Krayons Ego by various (very nice 2006 minicomic anthology spoofing Kramers Ergot, though it’s most highly reminiscent of Kurt Wolfgang’s old Lo-Jinx; a semi-heated, semi-affectionate lampoon of various contemporary independent comics names, Paper Rad or members thereof apparently the most popular target, though the Jeffrey Brown stuff is maybe the nastiest - Chris really liked it when I showed it to him, but then it was all sold out when he went back for a copy of his own)

New Tales of Old Palomar #1 (of 3) by Gilbert Hernandez (new miniseries of stand-alone tales, presented in the Ignatz format, debuting at a show featuring the Ignatz Awards; I remember when this was first released I heard it was going to be titled simply ‘New Palomar’ like it was New X-Men)

Ninja by Brian Chippendale (debuted at the show, probably the book of the show, and I’ve gushed enough already; when I went to Rick Veitch's table, he became momentarily transfixed with the transfixed and murmured "I want to make a book like this!")

Paping #11 by various (older issue of a deluxe anthology by some interesting-looking creators; the real showpiece was issue #14, with its solid wood covers and impressive prints ‘n comics mishmash interior, the whole thing bound by red shoelaces; I just didn’t have the roughly $30 needed to spend on it by that point in the show, though)

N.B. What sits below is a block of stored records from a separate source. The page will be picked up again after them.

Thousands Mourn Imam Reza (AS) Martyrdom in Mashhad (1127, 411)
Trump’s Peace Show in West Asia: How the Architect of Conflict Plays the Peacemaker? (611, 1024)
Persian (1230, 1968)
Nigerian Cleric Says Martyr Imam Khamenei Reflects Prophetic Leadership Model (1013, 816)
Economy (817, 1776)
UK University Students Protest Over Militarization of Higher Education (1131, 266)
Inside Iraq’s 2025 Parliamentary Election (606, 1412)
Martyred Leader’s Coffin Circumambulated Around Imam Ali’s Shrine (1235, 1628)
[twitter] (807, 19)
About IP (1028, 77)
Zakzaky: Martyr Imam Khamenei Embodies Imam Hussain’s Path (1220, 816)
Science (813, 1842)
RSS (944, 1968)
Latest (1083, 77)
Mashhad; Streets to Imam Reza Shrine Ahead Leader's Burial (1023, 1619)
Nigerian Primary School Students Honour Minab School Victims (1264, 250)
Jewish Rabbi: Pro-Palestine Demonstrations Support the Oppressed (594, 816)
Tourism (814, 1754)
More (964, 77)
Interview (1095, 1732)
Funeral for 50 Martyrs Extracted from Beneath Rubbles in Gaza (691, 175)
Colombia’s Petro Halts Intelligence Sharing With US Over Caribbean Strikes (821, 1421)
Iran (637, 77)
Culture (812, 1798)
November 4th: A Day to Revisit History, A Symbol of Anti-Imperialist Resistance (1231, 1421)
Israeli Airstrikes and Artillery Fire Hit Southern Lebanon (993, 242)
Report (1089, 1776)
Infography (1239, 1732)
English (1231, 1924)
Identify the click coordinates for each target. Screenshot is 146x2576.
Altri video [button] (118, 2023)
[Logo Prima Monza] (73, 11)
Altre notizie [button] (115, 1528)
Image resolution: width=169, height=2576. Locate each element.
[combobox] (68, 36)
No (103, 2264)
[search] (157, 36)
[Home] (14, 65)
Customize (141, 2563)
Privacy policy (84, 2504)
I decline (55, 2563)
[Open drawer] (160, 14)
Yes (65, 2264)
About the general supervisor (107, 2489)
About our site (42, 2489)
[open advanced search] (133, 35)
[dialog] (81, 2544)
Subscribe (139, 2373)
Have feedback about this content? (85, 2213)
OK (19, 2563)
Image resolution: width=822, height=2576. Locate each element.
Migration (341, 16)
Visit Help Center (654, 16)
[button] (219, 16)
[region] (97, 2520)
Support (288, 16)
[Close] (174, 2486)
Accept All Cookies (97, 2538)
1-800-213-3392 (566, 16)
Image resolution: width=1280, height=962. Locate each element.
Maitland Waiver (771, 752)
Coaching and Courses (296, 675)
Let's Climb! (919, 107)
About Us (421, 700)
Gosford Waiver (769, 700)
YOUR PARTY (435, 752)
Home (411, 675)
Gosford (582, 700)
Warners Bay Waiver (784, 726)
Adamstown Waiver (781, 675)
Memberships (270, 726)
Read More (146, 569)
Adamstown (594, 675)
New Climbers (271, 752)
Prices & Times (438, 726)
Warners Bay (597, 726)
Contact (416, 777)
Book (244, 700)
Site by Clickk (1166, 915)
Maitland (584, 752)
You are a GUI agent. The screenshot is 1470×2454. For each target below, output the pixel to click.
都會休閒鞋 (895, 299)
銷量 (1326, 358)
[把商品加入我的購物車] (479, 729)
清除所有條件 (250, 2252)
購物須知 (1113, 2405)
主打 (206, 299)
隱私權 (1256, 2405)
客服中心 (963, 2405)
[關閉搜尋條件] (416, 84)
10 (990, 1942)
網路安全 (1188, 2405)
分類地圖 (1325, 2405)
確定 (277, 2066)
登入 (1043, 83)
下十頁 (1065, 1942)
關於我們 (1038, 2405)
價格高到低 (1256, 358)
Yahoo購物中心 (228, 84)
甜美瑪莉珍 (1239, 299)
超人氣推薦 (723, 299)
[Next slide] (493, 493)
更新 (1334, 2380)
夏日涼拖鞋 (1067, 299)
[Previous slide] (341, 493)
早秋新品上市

Project: Romantic by various (debuted at the show, the newest in AdHouse’s Project series of anthologies, this one strictly devoted to romance comics)

Pulphope.A by Paul Pope (a show exclusive, I think; not the full Pope art book coming soon from AdHouse, but a 200 copy ashcan with some exclusive stuff)

R. Kelly’s “Trapped in the Closet” Starring Batman (Abridged) by K. Thor Jensen (a reenactment of the continuing American epic, with members of the Batman cast playing each role)

Sermons #2 by Kevin Huizenga (found at the Buenaventura Press table, debuted at the show I think; another installment of Huizenga’s interesting sketchbook minicomic concept, dedicated wholly to drawings made and notes taken during church services - it’s "KH Book #9" in Huizenga’s numbering scheme, if you’re keeping track)

Service Industry by t. edward bak (much-recommended and indeed very impressive 2005 minicomic by bak, who’s set to appear in Fantagraphics’ MOME at some point in the future; a potent mix of autobiography, fantasy, subconscious yearning, and personal philosophy, all in 28 b&w and color pages)

Shadowland by Kim Deitch (the big new Fantagraphics collection of some of my personal favorite underground-era cartoonist’s less-seen works, all of it concerning the affairs of an ill-fated family; debuted at the show, and I bought the last copy, so if you couldn’t find it you might as well blame me)

So it was a nice trip. A lot of good things to have, and good hands to shake. I hope to do it again, and add on a few more convention experience points. I'm not leveled up yet, no sir.